These means of transport shall be regarded as ‘new’ in the cases:

(i)

of motorised land vehicles, where the supply takes place within six months of the date of first entry into service or where the vehicle has travelled for no more than 6 000 kilometres;

(ii)

of vessels, where the supply takes place within three months of the date of first entry into service or where the vessel has sailed for no more than 100 hours;

(iii)

of aircraft, where the supply takes place within three months of the date of first entry into service or where the aircraft has flown for no more than 40 hours.

(c)

Member States shall lay down the conditions under which the facts referred to in point (b) may be regarded as established.

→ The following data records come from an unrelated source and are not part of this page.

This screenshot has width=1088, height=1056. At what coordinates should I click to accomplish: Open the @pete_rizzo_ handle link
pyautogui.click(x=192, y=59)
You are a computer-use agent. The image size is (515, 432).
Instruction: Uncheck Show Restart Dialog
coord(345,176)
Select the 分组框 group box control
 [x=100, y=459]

3.   ‘Products subject to excise duty’ shall mean energy products, alcohol and alcoholic beverages and manufactured tobacco, as defined by current Community legislation, but not gas supplied through the natural gas distribution system or electricity.

Article 3

1.   By way of derogation from Article 2(1)(b)(i), the following transactions shall not be subject to VAT:

(a)

the intra-Community acquisition of goods by a taxable person or a non-taxable legal person, where the supply of such goods within the territory of the Member State of acquisition would be exempt pursuant to Articles 148 and 151;

(b)

the intra-Community acquisition of goods, other than those referred to in point (a) and Article 4, and other than new means of transport or products subject to excise duty, by a taxable person for the purposes of his agricultural, forestry or fisheries business subject to the common flat-rate scheme for farmers, or by a taxable person who carries out only supplies of goods or services in respect of which VAT is not deductible, or by a non-taxable legal person.

2.   Point (b) of paragraph 1 shall apply only if the following conditions are met:

(a)

during the current calendar year, the total value of intra-Community acquisitions of goods does not exceed a threshold which the Member States shall determine but which may not be less than EUR 10 000 or the equivalent in national currency;

(b)

during the previous calendar year, the total value of intra-Community acquisitions of goods did not exceed the threshold provided for in point (a).

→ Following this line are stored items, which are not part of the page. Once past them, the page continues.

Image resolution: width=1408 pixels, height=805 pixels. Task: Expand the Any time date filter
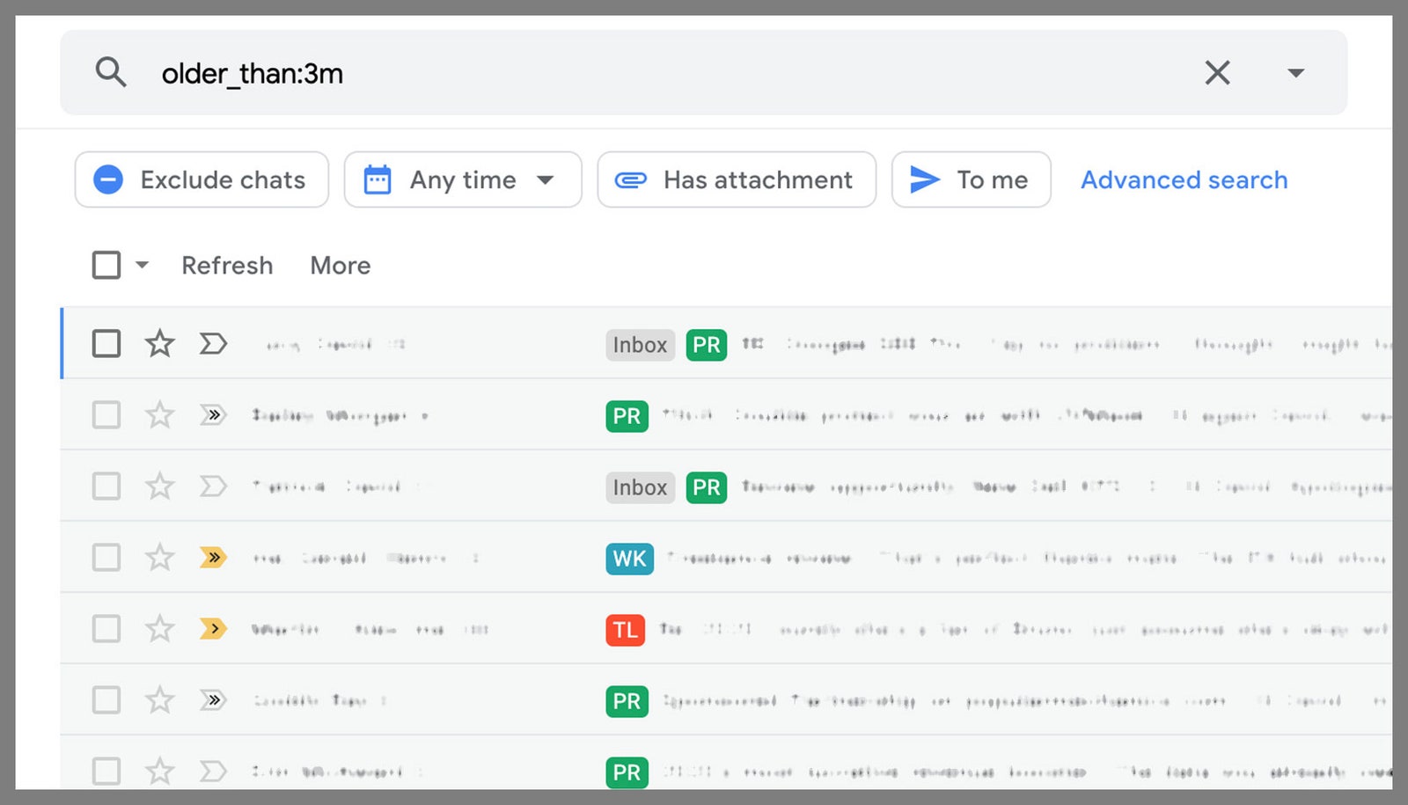click(x=462, y=179)
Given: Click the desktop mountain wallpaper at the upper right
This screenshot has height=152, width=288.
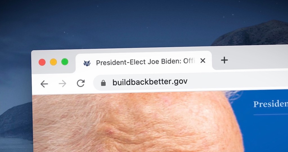Looking at the screenshot, I should click(257, 33).
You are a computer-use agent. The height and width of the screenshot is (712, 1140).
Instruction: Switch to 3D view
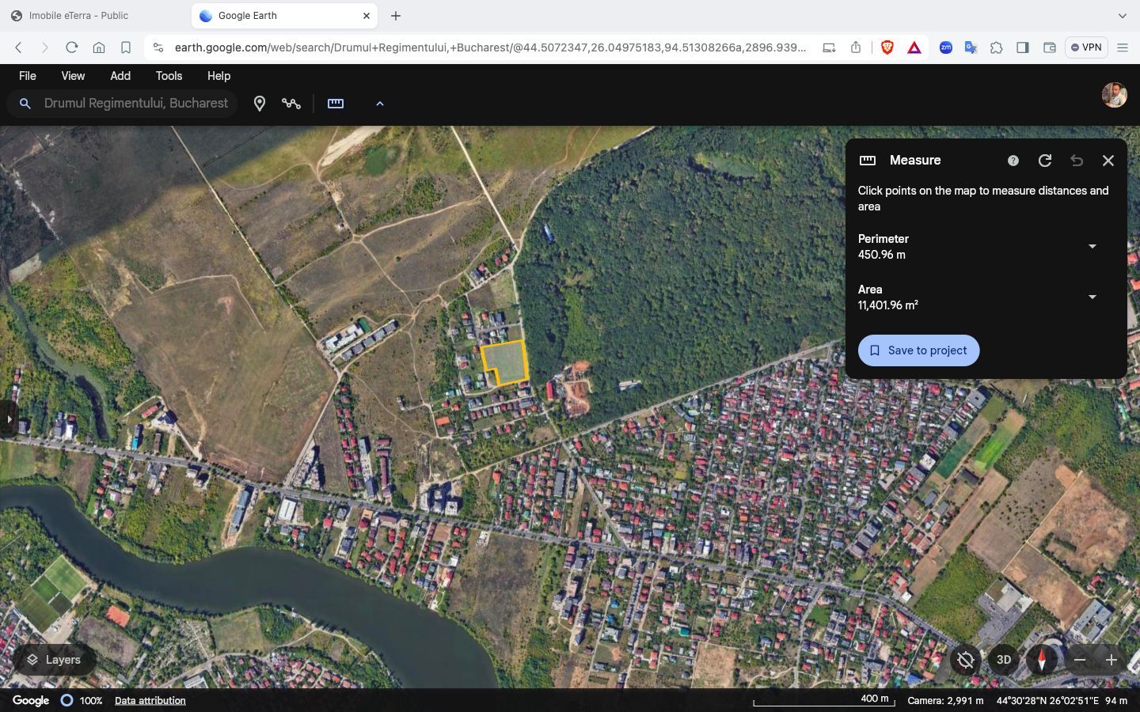[1003, 660]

The threshold which serves as the reference shall consist of the total value, exclusive of VAT due or paid in the Member State in which dispatch or transport of the goods began, of the intra-Community acquisitions of goods as referred to under point (b) of paragraph 1.

3.   Member States shall grant taxable persons and non-taxable legal persons eligible under point (b) of paragraph 1 the right to opt for the general scheme provided for in Article 2(1)(b)(i).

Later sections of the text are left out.